Şehrin daha yoksul dış mahallelerinde, bazı ara sokaklarda, tek katlı, kerpiç duvarlı eski evlere rastlıyoruz. Geleneksel yapılar olduğunu düşündüğümüz bu evlerden birinin içini nasıl görebileceğimizi konuşurken rehberimiz, “Ben o işi hallettim” diyor. “Akşama bir Semerkand evinde size ‘pilav’ ikram edeceğiz.”
Akşamın erken saatlerinde Semerkand mahallelerinden birinde, Mahalle Komitesi’nin “aksakal”ı Kerim Bey’in evine misafir oluyoruz. Özbekistan’da mahalleler idarî bir birim ve hayli yetkileri olan bir komite tarafından temsil ediliyor. Mahalle komitelerinin başında “aksakal“ denilen, bizdeki muhtarlara benzer danışman-yöneticiler bulunuyor. Mahallelerin aksakalı da komite üyeleri de genelde emekli üniversite hocaları. Nitekim Kerim Bey tarih profesörüymüş. Eşi Törebekhanım ile oğulları Ekmel ve Taşturgun, çok sıcak bir karşılama ile evlerine buyur ediyorlar bizi.
Özbeklerin “dala havli” dedikleri tipik Semerkand evlerinden birindeyiz. Bu tek katlı müstakil evin etrafı bir dikdörtgen teşkil edecek şekilde yüksek kerpiç duvarlarla çevrilmiş. İki kanatlı büyük bir kapıdan içeri girdiğimizde, ortasında havuz bulunan yemyeşil bir bahçe ile karşılaşıyoruz. Evin bütün odaları bahçenin dört bir tarafında sıralanmış ve hepsi de bahçeye açılıyor. En büyük ve en görkemli oda misafir odası. Fakat biz bahçedeki peykelerde oturmayı tercih ediyoruz.
Geldiğimiz sırada Kerim Bey bahçenin bir köşesinde “Semerkand pilavı” pişiriyordu. Türkiye’de “Türkistan pilavı” diye bilinen ve rendelenmiş havuç, soğan gibi malzemelerin katıldığı bu etli pilav Özbeklerin millî yemeği.

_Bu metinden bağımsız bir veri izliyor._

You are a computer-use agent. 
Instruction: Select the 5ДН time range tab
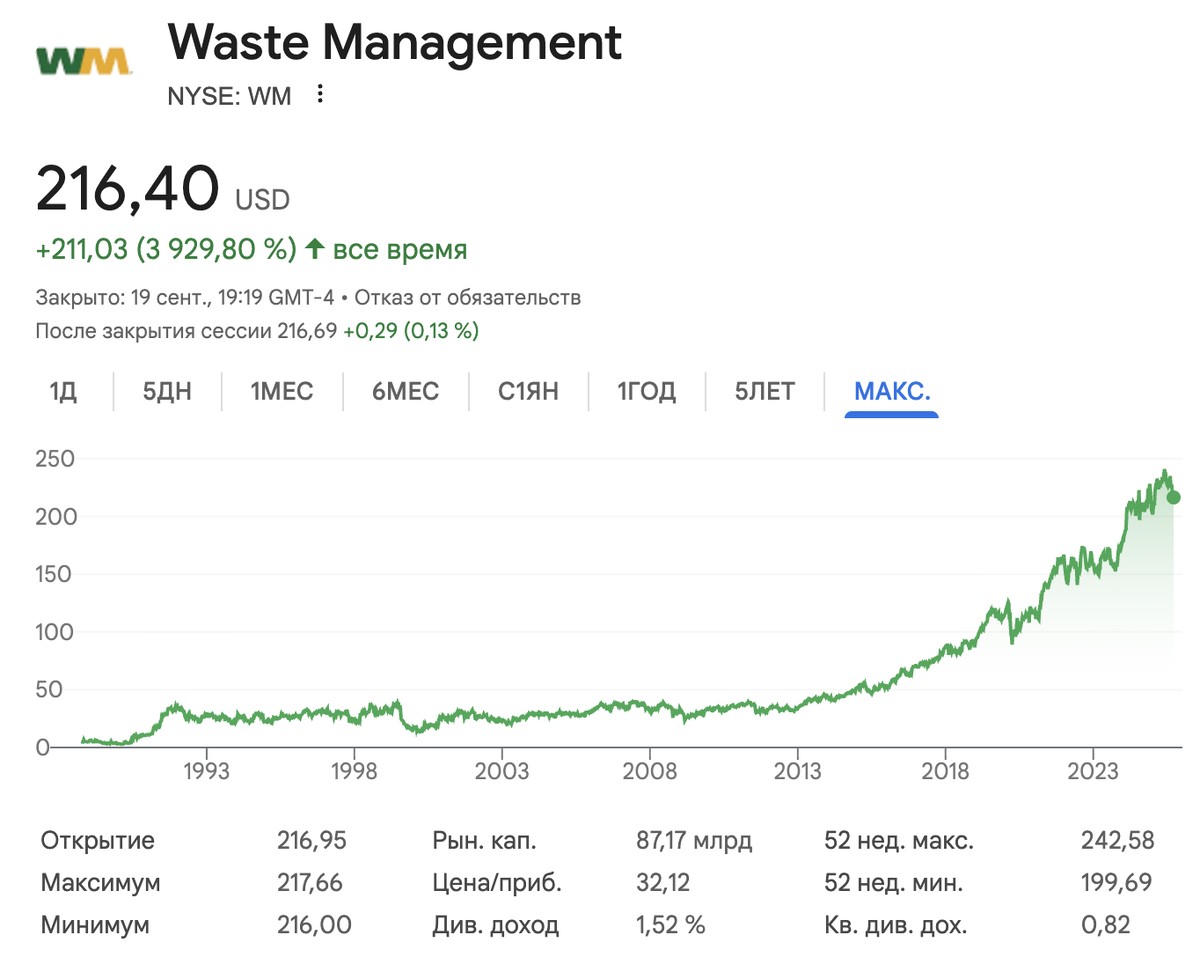click(167, 392)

Özbekistan’daki her şehir kendi adını vererek bu pilavı sahipleniyor ve diğerlerine göre ufak tefek farklılıklarla pişiriyorsa da Kerim Bey bunun en iyi Semerkand’da yapıldığını iddia ediyor.

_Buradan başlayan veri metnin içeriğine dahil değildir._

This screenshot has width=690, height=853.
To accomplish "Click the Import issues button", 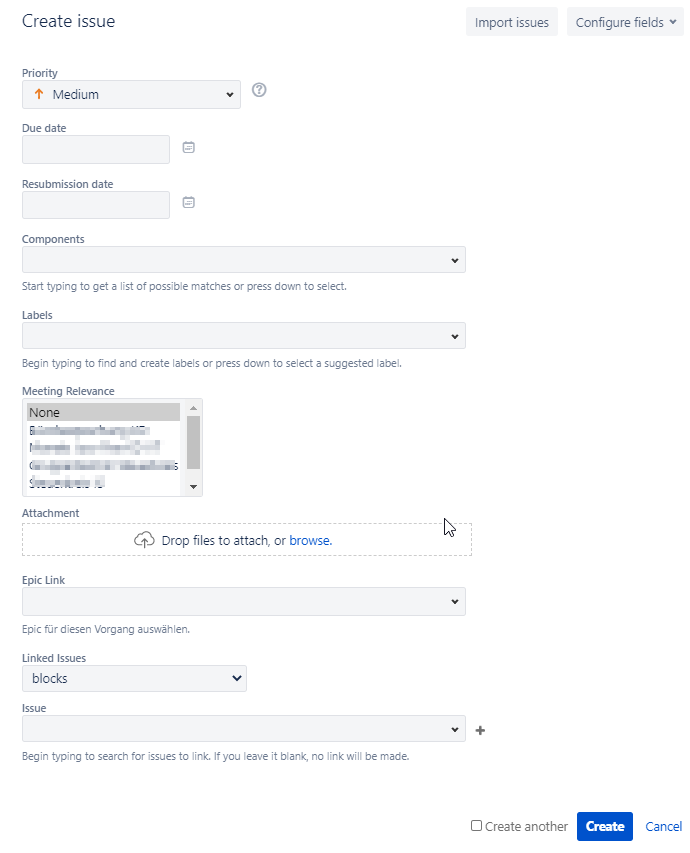I will [512, 22].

Karşılama faslı bitip de peykelere oturunca, odun ateşi üzerine asılmış kocaman bir kazanda pişen pilav hepimizin ilgi odağı oldu. Arkadaşlarımızdan biri boş bulunup; “Bu bizim bildiğimiz Acem pilavı” deyiverince buz gibi bir hava oluştu. Acem, aslında “yabancı” demekti ve bu kelimeyi bizim gibi Özbekler de “İranlı / Fars” anlamına kullanıyordu. Biz kendi kökümüze ne kadar yabancılaştığımızı ifşa etmekle kalmamış, ev sahiplerimizi de İranlılara benzetmiştik.
Kerim Bey acem münasebetsizliğini duymamış gibi anlatmaya devam etti. Onun söyleyişiyle “palav” yapmak erkeklere mahsusmuş. Buhara yakınlarındaki Surkan vadisinde yetişen pirinçler ile Baysun dağlarında otlayan koyunların etinden yapılması gerekiyormuş.

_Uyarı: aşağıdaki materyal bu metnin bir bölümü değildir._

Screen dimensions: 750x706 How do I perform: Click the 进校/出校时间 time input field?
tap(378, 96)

O bir yandan terini silip bir yandan bunları anlatırken, oğlu Taşturgun bize çay ikram ediyor. Özbekler yeşil çay içiyorlar ve buna “gök çay” diyorlar. Çaylar “piyale” denilen geniş ağızlı seramik fincanlarla içiliyor ve kesinlikle şeker kullanılmıyor. Günün her saatinde, yemekten önce, sonra, yemek esnasında çay içildiğini biliyoruz. Taşturgun, sağ elinin parmak uçlarıyla tuttuğu yarıya kadar dolu piyaleyi önümüze bırakırken sol elini göğsüne bastırıyor, fincandaki çayları tükenmeden tazeliyor. Fincanını ağzına kadar doldurmak veya çayını tamamen bitirmesini beklemek misafire saygısızlık kabul ediliyormuş. Babasının gözleriyle takibinden, Taşturgun’un usulünce çay sunup sunmadığını denetlediğini fark ediyoruz.
Yaşça büyük olmalarına rağmen ev sahiplerimiz de oğulları gibi bize “eke” (ağabey) diye hitap ediyorlar. Bu kadar izzet ikram karşısında mahcubiyetimizi ifadeye çalışırken Kerim Bey sözümüzü kesiyor, “Mehman atadan kıymatlıdır” diyerek, misafirin babadan daha önemli ve kıymetli olduğunu hatırlatıyor.
Medreselerde de gözlemlediğimiz dışa kapalı yüksek duvarlar, eski Semerkand evlerinin tipik bir özelliği. Hem mahremiyeti sağlıyor hem de dışarıdaki ifrat ve tefritten aileyi koruyor. Kerim Bey, geleneklerini ve kimliklerini yüzyıllardır bu yüksek duvarlarla muhafaza ettiklerini, fakat içeride hep bir bahçeyi kucaklayan evleriyle de hayattan, tabiattan, güzelliklerden kopmadıklarını, ufuklarını asla daraltmadıklarını anlatıyor.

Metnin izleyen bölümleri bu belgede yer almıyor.